Newton's longest pass attempt was 23 yards from scrimmage, even though the Seahawks were without their top three defensive ends and didn't apply much pressure.
"We looked through it and talked about it and those are the things we'll look to change," Rivera said. "We have to create more of those opportunities."
Newton finished with a career-low 125 yards passing and averaged just 5.4 yards per completion.
Despite Newton's strong arm, the Panthers were content to throw dink and dunk passes underneath the coverage and run the ball against the Seahawks.
"We took what the defense gave us," Newton said.
But Rivera wants more.
The third-year coach said he was pleased with the team rushing for 134 yards and averaging 5.2 yards per carry against one of the NFC's best defenses, but wants to see his team make strides in the passing game.
Rivera believes that Newton throws one of the best deep balls in the game and that needs to be a point of emphasis.
"We do have the throw the ball a little more, so we are going to continue to work on that to get that balance back," Rivera said.
Shula previously spent four seasons (1996-99) as an offensive coordinator with Tampa Bay Buccaneers and developed a reputation for being too conservative.
During that four-year span the Bucs were 29th in total offense, 27th in points scored and last in the league in passing, according to STATS INC. They never finished better than 22nd in total offense in any of those four seasons.
Still, Shula seems to have the support of his players.
Newton was quick to defend his new coordinator after Sunday's loss, saying Shula did an "unbelievable job" of calling plays.
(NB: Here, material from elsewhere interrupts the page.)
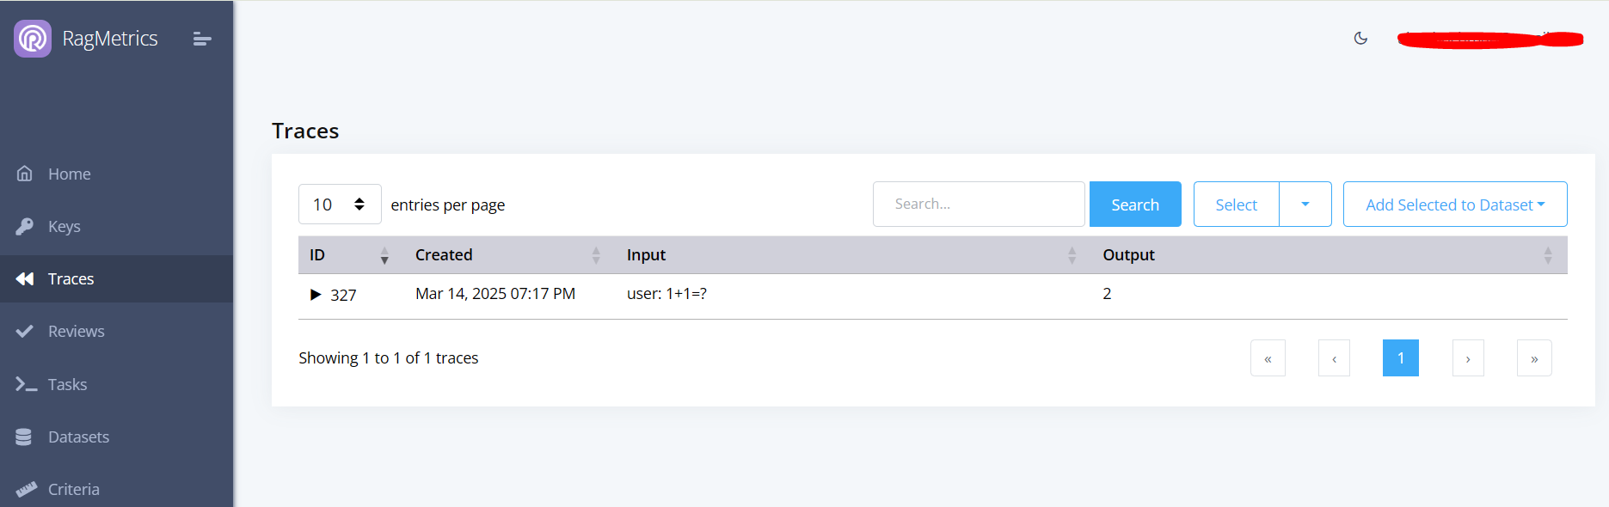
Task: Go to the last page of traces
Action: coord(1534,358)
"We had a game plan going into this game and I believe that we stuck to it," Newton said. "We just have to make it through our mistakes, come back and watch this film and get better like that. We did some things that were very exciting, but as an offense and as a team we just have to be more thorough to a degree and finish drives."
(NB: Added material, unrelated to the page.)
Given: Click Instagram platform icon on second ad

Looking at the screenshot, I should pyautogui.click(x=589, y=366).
Several Panthers, including wide receiver Steve Smith, have been critical this offseason of former offensive coordinator Rob Chudzinski, who left to become the head coach of the Cleveland Browns.
Smith said last week Chudzinski was out to attract attention as a potential head coach and his play calling affected the team.
Smith said things will get better, predicting the Panthers will see the Seahawks in January come playoff time.
"I think outside of the loss there are some things that are very positive in the offense," said Smith, who accounted for Carolina's only touchdown on Sunday. "We were playing against a pretty good defense. I think we take away some obvious things, and we're possibly looking at a different ball game."
This might be a good week for the Panthers to turn things around.
The Bills allowed 288 yards passing and two touchdown passes in a 23-21 loss to the New England Patriots.
"Offensively, we have to score more than seven points, that's what it all comes down to," said offensive tackle Jordan Gross. "We were driving there at the end to get ourselves in scoring position and we've just got to be able to finish those drives. It's frustrating because obviously we were in the game and that's a good team — and you just hate to lose that one."